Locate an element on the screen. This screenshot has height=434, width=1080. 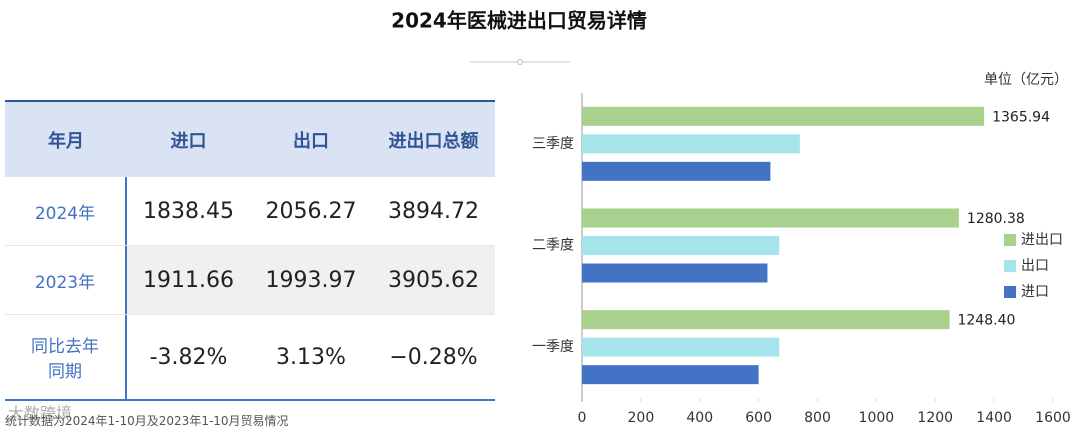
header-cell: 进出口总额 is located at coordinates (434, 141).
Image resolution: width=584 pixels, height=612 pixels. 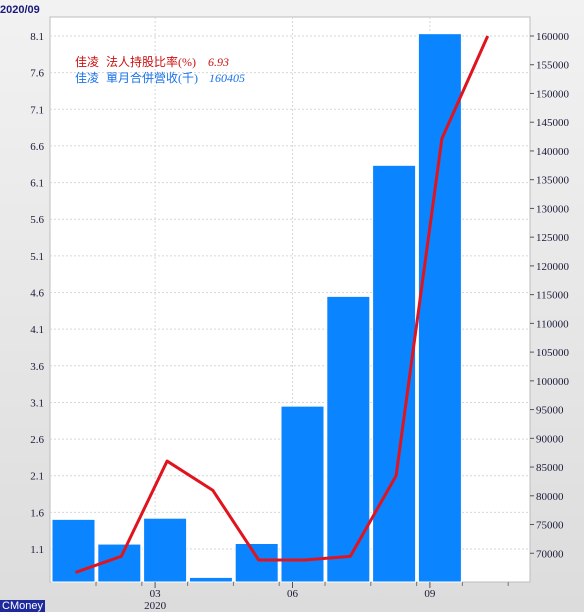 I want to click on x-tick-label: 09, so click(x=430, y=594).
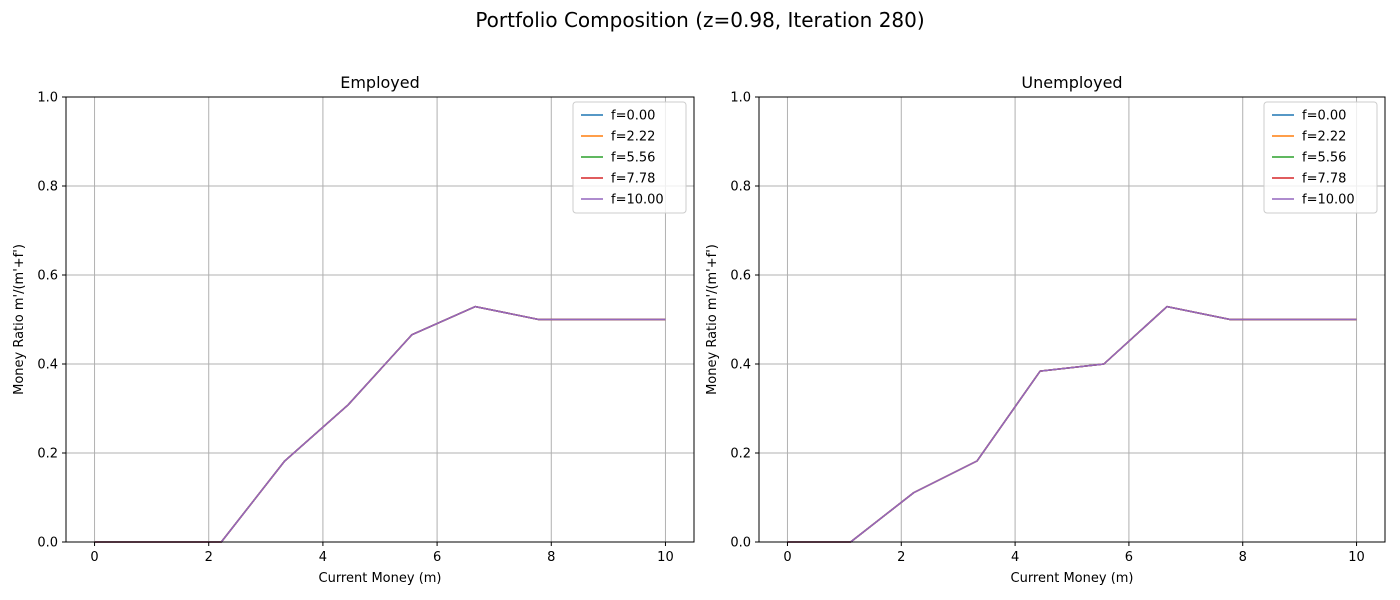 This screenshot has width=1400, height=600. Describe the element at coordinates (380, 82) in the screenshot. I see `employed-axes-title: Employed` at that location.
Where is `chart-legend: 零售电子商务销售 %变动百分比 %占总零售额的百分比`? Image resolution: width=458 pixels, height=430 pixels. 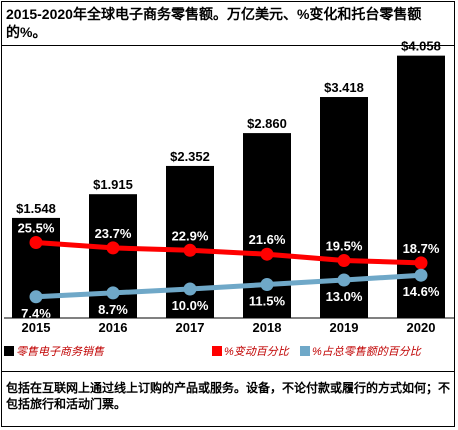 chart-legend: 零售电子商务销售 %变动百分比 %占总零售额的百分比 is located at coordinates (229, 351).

• • • • • • •

▶ **EXERCISE REQUIREMENTS**
Recast the rows above as a Markdown table with the columns Number and Text. Start at the first line and stop after the line that contains "header-cell: 进出口总额 is". Give each line a number, skip blank lines, and leave the pictures out.

▶ **WRITTEN RESPONSE**
| Number | Text |
|---|---|
| 1 | Locate an element on the screen. This screenshot has height=434, width=1080.  |
| 2 | header-cell: 进出口总额 is located at coordinates (434, 141). |